(Collected data)
· · ·

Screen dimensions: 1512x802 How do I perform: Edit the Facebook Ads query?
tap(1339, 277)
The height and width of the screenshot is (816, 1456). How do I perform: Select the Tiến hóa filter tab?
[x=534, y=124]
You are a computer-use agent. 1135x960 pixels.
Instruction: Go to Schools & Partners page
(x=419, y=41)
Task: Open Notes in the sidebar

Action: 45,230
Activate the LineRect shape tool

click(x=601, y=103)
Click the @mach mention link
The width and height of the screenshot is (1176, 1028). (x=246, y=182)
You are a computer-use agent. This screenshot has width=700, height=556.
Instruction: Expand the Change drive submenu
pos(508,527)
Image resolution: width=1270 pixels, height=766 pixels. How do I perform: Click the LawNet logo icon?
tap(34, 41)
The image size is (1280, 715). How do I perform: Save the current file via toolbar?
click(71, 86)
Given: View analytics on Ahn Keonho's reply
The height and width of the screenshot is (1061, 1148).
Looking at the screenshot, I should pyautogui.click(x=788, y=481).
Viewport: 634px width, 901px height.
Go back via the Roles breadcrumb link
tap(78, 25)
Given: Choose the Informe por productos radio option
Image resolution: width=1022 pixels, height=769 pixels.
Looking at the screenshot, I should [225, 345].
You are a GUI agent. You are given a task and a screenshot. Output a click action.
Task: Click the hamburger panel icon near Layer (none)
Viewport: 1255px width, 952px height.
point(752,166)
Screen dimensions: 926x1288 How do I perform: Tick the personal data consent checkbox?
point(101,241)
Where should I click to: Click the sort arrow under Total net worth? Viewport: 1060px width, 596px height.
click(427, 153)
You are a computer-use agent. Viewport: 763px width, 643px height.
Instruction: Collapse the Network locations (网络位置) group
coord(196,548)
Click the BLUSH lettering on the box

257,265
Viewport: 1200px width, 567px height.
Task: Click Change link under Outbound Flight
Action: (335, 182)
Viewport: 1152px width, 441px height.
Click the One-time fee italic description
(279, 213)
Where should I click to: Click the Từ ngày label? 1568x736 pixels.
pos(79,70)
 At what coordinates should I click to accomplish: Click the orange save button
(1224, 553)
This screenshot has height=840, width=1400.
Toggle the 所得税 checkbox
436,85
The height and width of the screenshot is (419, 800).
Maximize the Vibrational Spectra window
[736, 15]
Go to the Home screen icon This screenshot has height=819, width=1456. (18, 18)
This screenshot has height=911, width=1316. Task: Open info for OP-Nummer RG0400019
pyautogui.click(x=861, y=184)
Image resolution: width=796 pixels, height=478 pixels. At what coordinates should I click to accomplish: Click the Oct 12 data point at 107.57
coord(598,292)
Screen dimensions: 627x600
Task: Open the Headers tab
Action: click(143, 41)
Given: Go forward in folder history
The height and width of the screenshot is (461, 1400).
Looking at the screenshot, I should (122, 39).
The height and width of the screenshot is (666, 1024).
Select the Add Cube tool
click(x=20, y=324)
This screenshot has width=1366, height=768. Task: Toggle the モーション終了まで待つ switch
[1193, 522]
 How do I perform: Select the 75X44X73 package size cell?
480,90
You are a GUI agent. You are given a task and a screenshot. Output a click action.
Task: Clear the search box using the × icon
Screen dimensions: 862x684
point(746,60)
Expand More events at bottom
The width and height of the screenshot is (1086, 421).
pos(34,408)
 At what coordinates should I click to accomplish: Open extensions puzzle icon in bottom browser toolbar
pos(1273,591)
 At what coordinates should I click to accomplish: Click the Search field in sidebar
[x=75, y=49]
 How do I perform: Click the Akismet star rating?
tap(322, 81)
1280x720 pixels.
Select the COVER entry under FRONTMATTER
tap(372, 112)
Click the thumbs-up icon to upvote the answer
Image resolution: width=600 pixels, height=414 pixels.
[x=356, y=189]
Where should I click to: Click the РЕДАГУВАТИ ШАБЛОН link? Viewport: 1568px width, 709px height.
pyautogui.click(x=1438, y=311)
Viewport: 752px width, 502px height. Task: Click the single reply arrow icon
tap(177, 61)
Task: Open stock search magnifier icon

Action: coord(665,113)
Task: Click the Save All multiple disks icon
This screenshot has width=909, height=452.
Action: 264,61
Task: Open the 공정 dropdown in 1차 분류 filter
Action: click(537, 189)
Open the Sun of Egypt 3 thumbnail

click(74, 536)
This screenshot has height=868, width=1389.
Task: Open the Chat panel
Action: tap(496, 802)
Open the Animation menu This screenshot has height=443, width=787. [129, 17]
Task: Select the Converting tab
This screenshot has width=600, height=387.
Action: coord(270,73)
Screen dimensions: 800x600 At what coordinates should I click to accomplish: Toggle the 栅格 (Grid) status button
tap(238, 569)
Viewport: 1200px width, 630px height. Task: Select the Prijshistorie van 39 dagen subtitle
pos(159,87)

· · ·

# Required work:
Give back every record exactly.

# Solution to this exercise:
Screen dimensions: 1512x802 How do I perform: Edit the Facebook Ads query?
tap(1339, 277)
The height and width of the screenshot is (816, 1456). How do I perform: Select the Tiến hóa filter tab?
[x=534, y=124]
You are a computer-use agent. 1135x960 pixels.
Instruction: Go to Schools & Partners page
(x=419, y=41)
Task: Open Notes in the sidebar

Action: 45,230
Activate the LineRect shape tool

click(x=601, y=103)
Click the @mach mention link
The width and height of the screenshot is (1176, 1028). (x=246, y=182)
You are a computer-use agent. This screenshot has width=700, height=556.
Instruction: Expand the Change drive submenu
pos(508,527)
Image resolution: width=1270 pixels, height=766 pixels. How do I perform: Click the LawNet logo icon?
tap(34, 41)
The image size is (1280, 715). How do I perform: Save the current file via toolbar?
click(71, 86)
Given: View analytics on Ahn Keonho's reply
The height and width of the screenshot is (1061, 1148).
Looking at the screenshot, I should pyautogui.click(x=788, y=481).
Viewport: 634px width, 901px height.
Go back via the Roles breadcrumb link
tap(78, 25)
Given: Choose the Informe por productos radio option
Image resolution: width=1022 pixels, height=769 pixels.
Looking at the screenshot, I should [225, 345].
You are a GUI agent. You are given a task and a screenshot. Output a click action.
Task: Click the hamburger panel icon near Layer (none)
Viewport: 1255px width, 952px height.
point(752,166)
Screen dimensions: 926x1288 How do I perform: Tick the personal data consent checkbox?
point(101,241)
Where should I click to: Click the sort arrow under Total net worth? Viewport: 1060px width, 596px height.
click(427, 153)
You are a computer-use agent. Viewport: 763px width, 643px height.
Instruction: Collapse the Network locations (网络位置) group
coord(196,548)
Click the BLUSH lettering on the box

257,265
Viewport: 1200px width, 567px height.
Task: Click Change link under Outbound Flight
Action: (335, 182)
Viewport: 1152px width, 441px height.
Click the One-time fee italic description
(279, 213)
Where should I click to: Click the Từ ngày label? 1568x736 pixels.
pos(79,70)
 At what coordinates should I click to accomplish: Click the orange save button
(1224, 553)
This screenshot has height=840, width=1400.
Toggle the 所得税 checkbox
436,85
The height and width of the screenshot is (419, 800).
Maximize the Vibrational Spectra window
[736, 15]
Go to the Home screen icon This screenshot has height=819, width=1456. (18, 18)
This screenshot has height=911, width=1316. Task: Open info for OP-Nummer RG0400019
pyautogui.click(x=861, y=184)
Image resolution: width=796 pixels, height=478 pixels. At what coordinates should I click to accomplish: Click the Oct 12 data point at 107.57
coord(598,292)
Screen dimensions: 627x600
Task: Open the Headers tab
Action: click(143, 41)
Given: Go forward in folder history
The height and width of the screenshot is (461, 1400).
Looking at the screenshot, I should (122, 39).
The height and width of the screenshot is (666, 1024).
Select the Add Cube tool
click(x=20, y=324)
This screenshot has width=1366, height=768. Task: Toggle the モーション終了まで待つ switch
[1193, 522]
 How do I perform: Select the 75X44X73 package size cell?
480,90
You are a GUI agent. You are given a task and a screenshot. Output a click action.
Task: Clear the search box using the × icon
Screen dimensions: 862x684
point(746,60)
Expand More events at bottom
The width and height of the screenshot is (1086, 421).
pos(34,408)
 At what coordinates should I click to accomplish: Open extensions puzzle icon in bottom browser toolbar
pos(1273,591)
 At what coordinates should I click to accomplish: Click the Search field in sidebar
[x=75, y=49]
 How do I perform: Click the Akismet star rating?
tap(322, 81)
1280x720 pixels.
Select the COVER entry under FRONTMATTER
tap(372, 112)
Click the thumbs-up icon to upvote the answer
Image resolution: width=600 pixels, height=414 pixels.
[x=356, y=189]
Where should I click to: Click the РЕДАГУВАТИ ШАБЛОН link? Viewport: 1568px width, 709px height.
pyautogui.click(x=1438, y=311)
Viewport: 752px width, 502px height. Task: Click the single reply arrow icon
tap(177, 61)
Task: Open stock search magnifier icon

Action: coord(665,113)
Task: Click the Save All multiple disks icon
This screenshot has width=909, height=452.
Action: 264,61
Task: Open the 공정 dropdown in 1차 분류 filter
Action: click(537, 189)
Open the Sun of Egypt 3 thumbnail

click(74, 536)
This screenshot has height=868, width=1389.
Task: Open the Chat panel
Action: tap(496, 802)
Open the Animation menu This screenshot has height=443, width=787. [129, 17]
Task: Select the Converting tab
This screenshot has width=600, height=387.
Action: coord(270,73)
Screen dimensions: 800x600 At what coordinates should I click to accomplish: Toggle the 栅格 (Grid) status button
tap(238, 569)
Viewport: 1200px width, 630px height. Task: Select the Prijshistorie van 39 dagen subtitle
pos(159,87)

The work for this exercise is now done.